If the December exchange reflected a moment of strategic détente, the eruption of protests across Iran has since threatened to unravel it. The demonstrations, sparked by dire economic conditions and rapidly escalating into a broader challenge to clerical rule, have left Iran’s leadership rattled.
President Trump, responding to the regime’s violent suppression of protesters, has openly weighed strikes against Iranian targets — a posture that has complicated Israel’s calculations. Analysts quoted by The Washington Post warn that any American action could provoke Iranian retaliation not only against U.S. assets but also against Israel, regardless of the prior assurances exchanged through Moscow.
Indeed, a senior Iranian official told Reuters that Iran would retaliate against U.S. military bases in the Middle East if attacked — notably omitting Israel from the list of targets, a detail that The Washington Post report noted could reflect Tehran’s lingering desire to avoid direct confrontation with Jerusalem, at least for now.
For Israel, the overriding strategic objective remains Hezbollah. As The Washington Post report detailed, Israeli officials view the Shiite militia as an existential threat that has not been neutralized despite years of deterrence. Even amid the Iran crisis, Israeli leaders have signaled that a military campaign against Hezbollah remains inevitable.
One Israeli official, speaking anonymously, told The Washington Post that the “same logic” behind December’s outreach still applies: Israel seeks to isolate Hezbollah and prevent Iran from entering the fray directly. Yet the official added with chilling clarity: “The [Lebanon] campaign will take place, and Hezbollah will be heavily targeted. The question is if it’s during or after the Iran war.”

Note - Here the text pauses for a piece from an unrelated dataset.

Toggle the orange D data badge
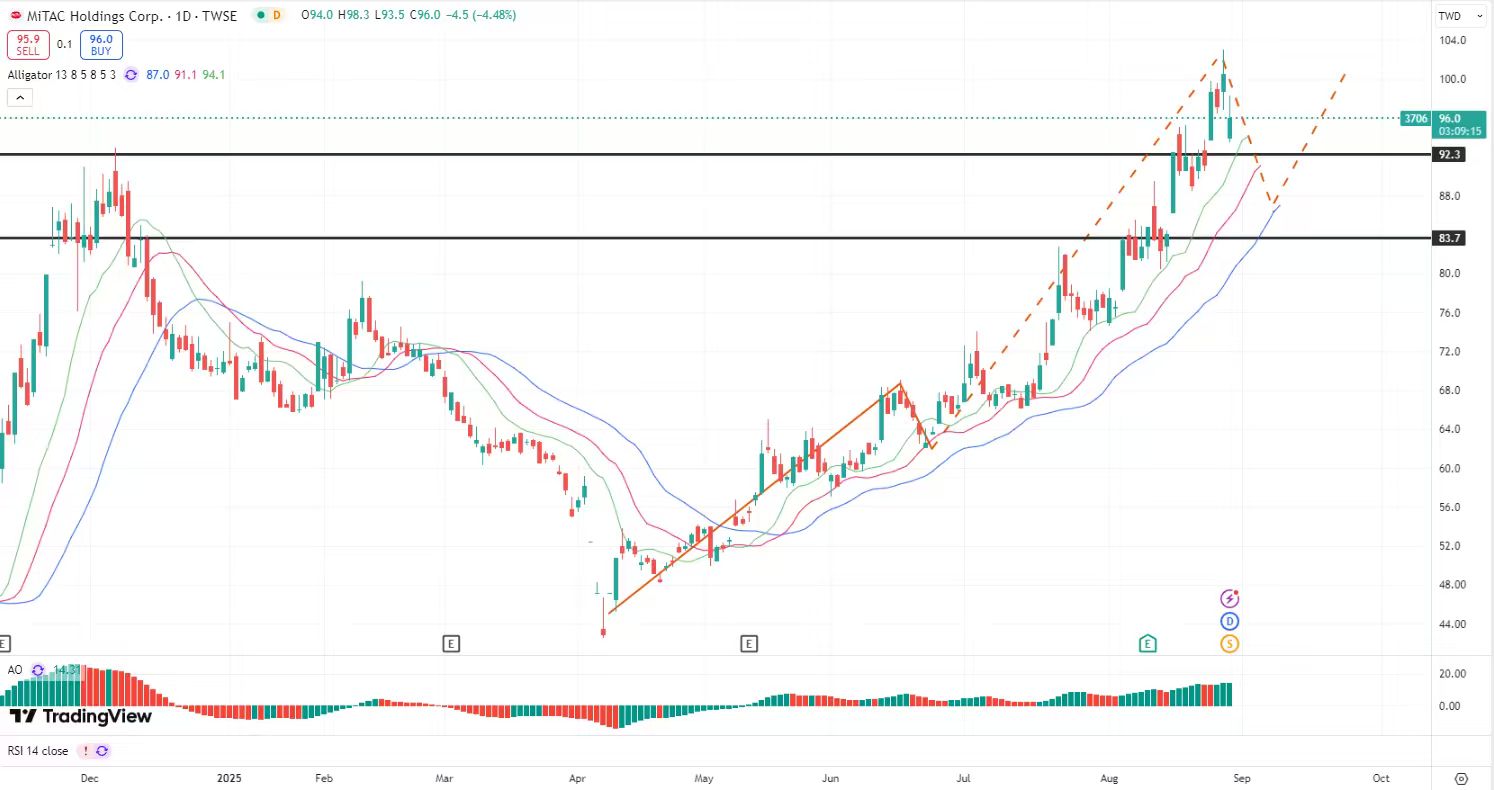The height and width of the screenshot is (790, 1494). point(277,15)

Sima Shine, a former Mossad intelligence chief and now a senior researcher at Tel Aviv’s Institute for National Security Studies, framed Israel’s posture succinctly in remarks reported by The Washington Post. Israel is content to let Washington lead any potential strikes on Iran, she said, but would welcome regime change in Tehran, which would “change the Middle East — as well as Hezbollah.” At the same time, she cautioned, Israel fully expects to be in the crosshairs of any Iranian response and has quietly taken steps to bolster its defenses.
The December back-channel agreement between Israel and Iran was born of necessity, not trust. It was a tactical accommodation designed to buy time — time for Israel to prepare its northern front, for Iran to contain domestic unrest, and for Washington to calibrate its response.
Now, as protests rage and the White House debates intervention, that fragile understanding hangs by a thread.
The Washington Post report underscored the central irony of the moment: while public discourse in the region is saturated with threats and recriminations, the most consequential diplomacy is occurring in whispers, mediated through Moscow, and shielded from the glare of political theater.
Whether Israel and Iran will continue to honor their December assurances remains uncertain. History offers little comfort. Only months earlier, in June, Israel launched a surprise attack on Iran even as nuclear negotiations were underway — a reminder that in this volatile triangle of Jerusalem, Tehran, and Washington, today’s restraint can become tomorrow’s rupture.
For now, however, the back-channel persists as a testament to the enduring power of diplomacy, even between sworn enemies — and to the precarious balance holding the Middle East together as Iran’s streets continue to fill with voices demanding change.